At first there were positive signs that those responsible would be brought to justice. The results of an Indonesian Human Rights investigation released in January named 33 militia, local government officials and military personnel responsible for the violence, including the then Chief of Indonesia's armed forces, General Wiranto.

But since then, the Attorney-General himself, Marzuki Darusman, has hinted it is unlikely that senior military figures would be charged.

The problems facing the Indonesian investigation do not only concern who will be indicted. Last week's amendment to the Indonesian constitution and the continuing lack of any current human rights legislation has led rights groups to question whether Indonesia has the legal apparatus to try the Government or military.

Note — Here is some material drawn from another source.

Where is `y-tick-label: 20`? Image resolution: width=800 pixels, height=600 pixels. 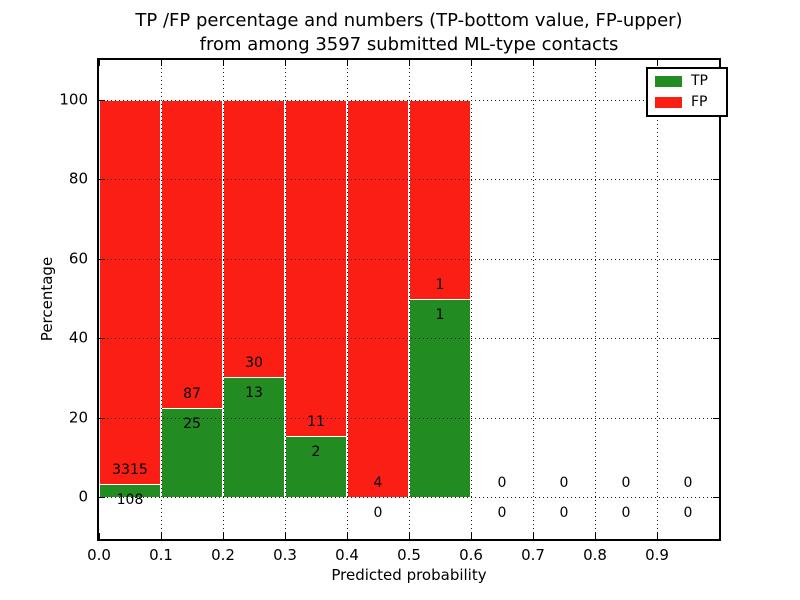
y-tick-label: 20 is located at coordinates (78, 418).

The amendment voted by Indonesian parliamentarians bans retroactive prosecution of human rights cases. This means not trying those responsible for past crimes committed when there were no laws to cover those crimes.

Although non-retroactivity is a principle recognised by governments around the world, activists worry that in Indonesia it will be used to block any trials of military personnel.

"This new amendment will prevent the prosecution of the East Timor cases in a human rights court," says Asmara Nababan, Secretary-General of Indonesia's National Commission on Human Rights.

However, he points out that there is still an opportunity to try the cases under draft human rights legislation being considered in Indonesia. This legislation is due to be passed by the Government in the next few months.

"If this happens soon, I have not lost hope," says Mr Nababan.

But the proposed human rights legislation does not come without its own problems. Although it provides for ad hoc human rights courts to be established, this can only be done by presidential and parliamentary decree, placing the process directly under political will. And there is no guarantee that the Bill will be passed in time to try the East Timorese cases.

In East Timor itself, calls for justice remain strong, as Mrs Robinson discovered herself on a recent visit. "Justice came up at every single meeting and I am not surprised because I remember hearing secondhand, not witnessing directly myself, terrible human rights violations, and that is not something that you can put out of your mind," she said when asked if she was shocked by the insistence of the calls.

The next few months will prove a testing time for the Indonesian justice process. If there are neither indictments of senior figures nor the passing of the new legislation, those monitoring the process will increasingly ask whether it meets Mr Annan's criteria of credibility.

If not, human rights organisations and the international community will increase its pressure to move the investigation to a special tribunal in East Timor itself which, with international judges, prosecutors and defenders, will function as a de facto international tribunal.

And the process will be watched very closely in East Timor, where human rights campaigner Mr Fontesca wonders if he will ever see real justice for the murder, destruction and violence of last year.

"There has to be justice in East Timor. Not just for the East Timorese, but for the whole world community," says Mr Fontesca.

"It must be allowed to create a precedent that can work for universal human rights in order to ensure there are no further violations."

Joanna Jolly is a Jakarta-based journalist.